Seattle hygee 2 lql73t

Image: Adam Hancher

On New Year’s Eve, weary and jangled from holidays and politics, my husband and I turned down a night on the town in favor of a small supper gathering whose suggested dress was pajama pants if we wanted. 

We wanted. We hugged our friends at the door, handed over Theo Chocolate and peppermint schnapps, put on slippers, then tucked in around the fireplace sipping tea from a chai blend our host had made, heavy on the cardamom. Watching for snow, we ate squash bisque and homemade bread around the kitchen table, then wine-poached pears with almond cake. We then settled in over spiked hot chocolate to watch videos of our kids as toddlers, running naked through sprinklers and laughing their impossibly adorable little heads off. 

Hygge, the concept of cozy well-being that has in recent months become Denmark’s number-one export, reportedly defies translation to English. New Year’s Eve translated it for me. Warmth of the literal and figurative sorts—the satisfactions of old friends and comfort food and winter weather (experienced painlessly, as through a window): Deepen all that to a soul level, bake it into an attitude—and you’ve got hygge. 

To say it’s in the zeitgeist is an understatement. Fourteen books on the subject came out last fall alone, each adding new exemplars—chunky sweaters, vintage textiles, things made of wood, dogs, porridge, line-dried laundry, even watching police procedurals with friends. (It’s like with the weather: watching uncomfortable things from a place of comfort.) For 2016 the untranslatable un-sound-out-able (say “HEU-ga”) was short-listed for the Oxford Dictionaries’ word of the year. In January, Meik Wiking, the CEO of Copenhagen’s think tank the Happiness Research Institute, released The Little Book of Hygge: Danish Secrets to Happy Living, a useful vehicle for learning, say, that every Dane consumes six and a half pounds of bacon a year. Bacon is seriously hyggelig (the adjective) but not as hyggelig as candlelight, which Danes consume at twice the rate they do bacon—if you can compare in pounds of candle wax—and which amply justifies the Danish word for spoilsport, lyseslukker, “one who puts out the candles.”

Those zany Danes! Happiest people in the world, according to the 2016 United Nations World Happiness Index, whose 2017 update may very well anoint them again. Yes, the index suggests, socialist democracies which prioritize care for all of their citizens create measurably high levels of well-being. Whether hygge is cause or consequence of this may be unknowable, but here’s one fact we know: The Danes have a word, tandsmør, just for the phenomenon of butter spread so thickly it shows tooth marks when you bite into it. Tooth butter.

Gawd.

Are you starting to feel your way into the concept of hygge? More to the point, is it starting to feel…familiar? Because the more I learn about hygge, the more it seems like Seattle invented it. Coffeehouse culture. Flannel as fashion. Weather that drives us indoors. Never mind Copenhagen—it’s Seattle that gave the world Glassybaby and Twin Peaks and Fleet Foxes and Beecher’s Mac and Cheese; we have a restaurant just for porridge, for God’s sake, and it’s lined with bricks, in a basement. (Someone should probably tell Kraken Congee, the Pioneer Square Southeast Asian restaurant, that it’s actually Danish.) Can it be an accident that those remaking for America the uberhygge Danish television mystery, The Killing, set it in Seattle? That they shot it in Vancouver—a most unhyggelig lapse of integrity—makes the point louder: When a stand-in for Copenhagen is needed, only the Seattle brand will do. 
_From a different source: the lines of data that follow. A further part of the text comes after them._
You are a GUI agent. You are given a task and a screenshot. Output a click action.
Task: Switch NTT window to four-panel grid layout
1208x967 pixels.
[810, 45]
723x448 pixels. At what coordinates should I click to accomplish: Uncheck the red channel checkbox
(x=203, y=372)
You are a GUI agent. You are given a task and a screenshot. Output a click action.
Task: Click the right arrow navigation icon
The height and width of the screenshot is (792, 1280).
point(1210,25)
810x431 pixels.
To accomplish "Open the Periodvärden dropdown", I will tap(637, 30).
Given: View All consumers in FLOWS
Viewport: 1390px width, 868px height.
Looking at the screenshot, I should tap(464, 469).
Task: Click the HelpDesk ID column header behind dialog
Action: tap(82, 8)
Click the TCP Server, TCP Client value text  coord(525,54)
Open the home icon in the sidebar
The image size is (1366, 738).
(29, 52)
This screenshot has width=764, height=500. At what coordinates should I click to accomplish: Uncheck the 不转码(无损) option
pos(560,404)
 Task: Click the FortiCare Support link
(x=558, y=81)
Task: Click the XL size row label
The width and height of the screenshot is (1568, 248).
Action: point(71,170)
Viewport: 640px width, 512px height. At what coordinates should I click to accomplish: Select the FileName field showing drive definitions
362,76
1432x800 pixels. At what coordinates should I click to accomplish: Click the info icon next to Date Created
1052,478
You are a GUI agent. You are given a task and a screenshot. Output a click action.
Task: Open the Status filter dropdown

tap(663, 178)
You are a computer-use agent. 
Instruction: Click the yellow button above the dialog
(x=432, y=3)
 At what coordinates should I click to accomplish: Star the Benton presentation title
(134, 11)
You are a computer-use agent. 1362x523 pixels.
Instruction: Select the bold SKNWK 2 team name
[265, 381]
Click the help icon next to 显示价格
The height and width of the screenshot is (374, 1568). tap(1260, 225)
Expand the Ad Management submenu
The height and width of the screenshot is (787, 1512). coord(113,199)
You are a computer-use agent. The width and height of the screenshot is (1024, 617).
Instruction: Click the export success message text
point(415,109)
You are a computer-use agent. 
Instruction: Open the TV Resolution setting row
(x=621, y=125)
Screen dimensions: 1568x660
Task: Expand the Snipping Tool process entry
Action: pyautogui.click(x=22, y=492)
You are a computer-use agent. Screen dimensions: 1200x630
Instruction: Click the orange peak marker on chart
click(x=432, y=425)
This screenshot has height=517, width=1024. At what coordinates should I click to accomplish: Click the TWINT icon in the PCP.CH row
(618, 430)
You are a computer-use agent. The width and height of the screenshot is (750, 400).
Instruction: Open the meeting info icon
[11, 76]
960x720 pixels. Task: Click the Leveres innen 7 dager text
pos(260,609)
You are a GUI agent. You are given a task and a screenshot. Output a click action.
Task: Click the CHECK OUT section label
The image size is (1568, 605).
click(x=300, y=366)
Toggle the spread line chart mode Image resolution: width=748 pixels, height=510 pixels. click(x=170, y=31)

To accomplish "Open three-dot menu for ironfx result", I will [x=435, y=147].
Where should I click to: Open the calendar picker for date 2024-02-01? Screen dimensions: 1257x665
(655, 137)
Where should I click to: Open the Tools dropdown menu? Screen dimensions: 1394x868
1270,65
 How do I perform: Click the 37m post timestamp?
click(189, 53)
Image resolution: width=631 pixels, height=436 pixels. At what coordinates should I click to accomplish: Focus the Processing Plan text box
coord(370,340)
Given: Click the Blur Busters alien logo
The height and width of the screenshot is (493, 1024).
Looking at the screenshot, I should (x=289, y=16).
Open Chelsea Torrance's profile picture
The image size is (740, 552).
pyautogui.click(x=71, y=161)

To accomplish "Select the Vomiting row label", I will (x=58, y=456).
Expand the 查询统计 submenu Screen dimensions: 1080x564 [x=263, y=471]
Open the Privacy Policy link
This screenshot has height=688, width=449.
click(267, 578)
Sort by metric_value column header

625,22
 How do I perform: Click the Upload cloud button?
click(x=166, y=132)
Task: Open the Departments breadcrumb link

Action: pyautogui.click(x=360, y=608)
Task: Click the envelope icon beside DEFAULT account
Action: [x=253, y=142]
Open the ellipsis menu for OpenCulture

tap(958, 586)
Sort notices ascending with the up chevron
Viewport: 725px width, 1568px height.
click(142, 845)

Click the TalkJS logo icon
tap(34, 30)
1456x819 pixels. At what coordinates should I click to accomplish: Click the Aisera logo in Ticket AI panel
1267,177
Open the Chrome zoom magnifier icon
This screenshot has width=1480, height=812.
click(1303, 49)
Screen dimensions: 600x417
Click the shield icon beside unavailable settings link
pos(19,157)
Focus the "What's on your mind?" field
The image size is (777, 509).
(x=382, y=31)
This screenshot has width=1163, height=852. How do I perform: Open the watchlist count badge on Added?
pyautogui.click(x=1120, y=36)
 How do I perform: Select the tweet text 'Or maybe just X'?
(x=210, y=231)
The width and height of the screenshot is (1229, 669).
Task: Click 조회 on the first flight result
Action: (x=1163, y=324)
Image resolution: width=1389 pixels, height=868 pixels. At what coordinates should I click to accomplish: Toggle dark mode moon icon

You know, the Seattle brand: compassionate, communitarian, down-to-earth...passive aggressive, process mired, complacent. My mother used to tell us that the qualities you most cherish about the person you marry are usually the very ones that will make you craziest. Perhaps the same can be said of cities—this city anyway, whose liberal worldview can look like smugness, whose relative wealth and success can ring self-satisfied, whose very satisfaction has earned it a reputation for the social chill known as the Seattle Freeze.

It makes one wonder if the same can’t be said of hygge—a soul-nourishing attitude toward life that at the same time approaches, alas, a caricature of insular self-absorption. I savored our New Year’s gathering even as I know that, turned another way, one could see it as cliquish and almost gaggably self-satisfied; a cozy celebration whose light within depended directly on the darkness outside. 

And boy is it dark outside. Say what you will about hygge, it chose a heck of a moment to drop: a new cultural embrace of cloistered contentment just when the politics unfolding around us scream for spirited engagement. In this oh-so-hyggelig city of ours, perhaps our hygge will distract us; perhaps it will recharge us. 

Which makes now perhaps an excellent time to point out that the word chosen over hygge as 2016’s word of the year was post-truth.